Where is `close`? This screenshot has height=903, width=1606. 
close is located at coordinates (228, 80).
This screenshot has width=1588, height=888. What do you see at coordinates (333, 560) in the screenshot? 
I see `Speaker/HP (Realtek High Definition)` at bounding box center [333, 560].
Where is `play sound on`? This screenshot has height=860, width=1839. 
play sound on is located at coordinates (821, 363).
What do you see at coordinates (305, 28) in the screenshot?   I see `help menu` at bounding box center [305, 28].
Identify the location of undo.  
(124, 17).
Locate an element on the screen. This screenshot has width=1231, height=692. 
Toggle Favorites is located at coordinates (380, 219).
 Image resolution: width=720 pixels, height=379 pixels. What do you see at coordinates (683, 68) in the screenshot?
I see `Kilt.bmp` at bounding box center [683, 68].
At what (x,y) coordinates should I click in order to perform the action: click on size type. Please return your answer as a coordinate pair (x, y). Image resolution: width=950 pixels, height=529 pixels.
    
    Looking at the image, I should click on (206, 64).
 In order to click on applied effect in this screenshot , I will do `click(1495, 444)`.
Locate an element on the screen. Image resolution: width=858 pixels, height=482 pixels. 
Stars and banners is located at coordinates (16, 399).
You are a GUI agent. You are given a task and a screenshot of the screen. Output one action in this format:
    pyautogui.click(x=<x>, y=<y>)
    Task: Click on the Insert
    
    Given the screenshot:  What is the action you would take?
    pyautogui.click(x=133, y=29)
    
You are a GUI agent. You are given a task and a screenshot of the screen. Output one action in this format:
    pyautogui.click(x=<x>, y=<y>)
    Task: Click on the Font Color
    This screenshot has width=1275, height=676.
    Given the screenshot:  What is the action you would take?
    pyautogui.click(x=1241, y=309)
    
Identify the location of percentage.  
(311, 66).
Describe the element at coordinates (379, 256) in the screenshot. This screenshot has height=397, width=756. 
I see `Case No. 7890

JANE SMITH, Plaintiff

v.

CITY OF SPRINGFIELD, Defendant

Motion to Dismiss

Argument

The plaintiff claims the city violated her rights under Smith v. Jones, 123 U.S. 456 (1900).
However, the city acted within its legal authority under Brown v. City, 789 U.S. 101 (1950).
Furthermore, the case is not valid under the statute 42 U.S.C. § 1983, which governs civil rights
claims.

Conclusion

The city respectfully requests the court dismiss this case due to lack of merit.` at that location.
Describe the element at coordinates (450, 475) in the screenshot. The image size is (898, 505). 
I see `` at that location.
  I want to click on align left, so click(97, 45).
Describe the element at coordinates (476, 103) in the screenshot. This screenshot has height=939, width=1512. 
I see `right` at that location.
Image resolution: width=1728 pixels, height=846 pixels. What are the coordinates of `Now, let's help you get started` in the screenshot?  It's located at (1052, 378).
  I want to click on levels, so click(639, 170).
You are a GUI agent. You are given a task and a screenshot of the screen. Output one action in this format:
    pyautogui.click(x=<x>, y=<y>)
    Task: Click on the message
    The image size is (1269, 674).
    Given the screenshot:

= = = = =

The task.
Reproduce all of the data above verbatim, from the first line to the last.

Task answer.
Where is `close`? This screenshot has height=903, width=1606. 
close is located at coordinates (228, 80).
This screenshot has width=1588, height=888. What do you see at coordinates (333, 560) in the screenshot? 
I see `Speaker/HP (Realtek High Definition)` at bounding box center [333, 560].
Where is `play sound on`? This screenshot has height=860, width=1839. 
play sound on is located at coordinates (821, 363).
What do you see at coordinates (305, 28) in the screenshot?   I see `help menu` at bounding box center [305, 28].
Identify the location of undo.  
(124, 17).
Locate an element on the screen. This screenshot has width=1231, height=692. 
Toggle Favorites is located at coordinates (380, 219).
 Image resolution: width=720 pixels, height=379 pixels. What do you see at coordinates (683, 68) in the screenshot?
I see `Kilt.bmp` at bounding box center [683, 68].
At what (x,y) coordinates should I click in order to perform the action: click on size type. Please return your answer as a coordinate pair (x, y). Image resolution: width=950 pixels, height=529 pixels.
    
    Looking at the image, I should click on (206, 64).
 In order to click on applied effect in this screenshot , I will do `click(1495, 444)`.
Locate an element on the screen. Image resolution: width=858 pixels, height=482 pixels. 
Stars and banners is located at coordinates (16, 399).
You are a GUI agent. You are given a task and a screenshot of the screen. Output one action in this format:
    pyautogui.click(x=<x>, y=<y>)
    Task: Click on the Insert
    
    Given the screenshot:  What is the action you would take?
    pyautogui.click(x=133, y=29)
    
You are a GUI agent. You are given a task and a screenshot of the screen. Output one action in this format:
    pyautogui.click(x=<x>, y=<y>)
    Task: Click on the Font Color
    This screenshot has width=1275, height=676.
    Given the screenshot:  What is the action you would take?
    pyautogui.click(x=1241, y=309)
    
Identify the location of percentage.  
(311, 66).
Describe the element at coordinates (379, 256) in the screenshot. This screenshot has height=397, width=756. 
I see `Case No. 7890

JANE SMITH, Plaintiff

v.

CITY OF SPRINGFIELD, Defendant

Motion to Dismiss

Argument

The plaintiff claims the city violated her rights under Smith v. Jones, 123 U.S. 456 (1900).
However, the city acted within its legal authority under Brown v. City, 789 U.S. 101 (1950).
Furthermore, the case is not valid under the statute 42 U.S.C. § 1983, which governs civil rights
claims.

Conclusion

The city respectfully requests the court dismiss this case due to lack of merit.` at that location.
Describe the element at coordinates (450, 475) in the screenshot. The image size is (898, 505). 
I see `` at that location.
  I want to click on align left, so click(97, 45).
Describe the element at coordinates (476, 103) in the screenshot. This screenshot has height=939, width=1512. 
I see `right` at that location.
Image resolution: width=1728 pixels, height=846 pixels. What are the coordinates of `Now, let's help you get started` in the screenshot?  It's located at (1052, 378).
  I want to click on levels, so click(639, 170).
You are a GUI agent. You are given a task and a screenshot of the screen. Output one action in this format:
    pyautogui.click(x=<x>, y=<y>)
    Task: Click on the message
    The image size is (1269, 674).
    Given the screenshot:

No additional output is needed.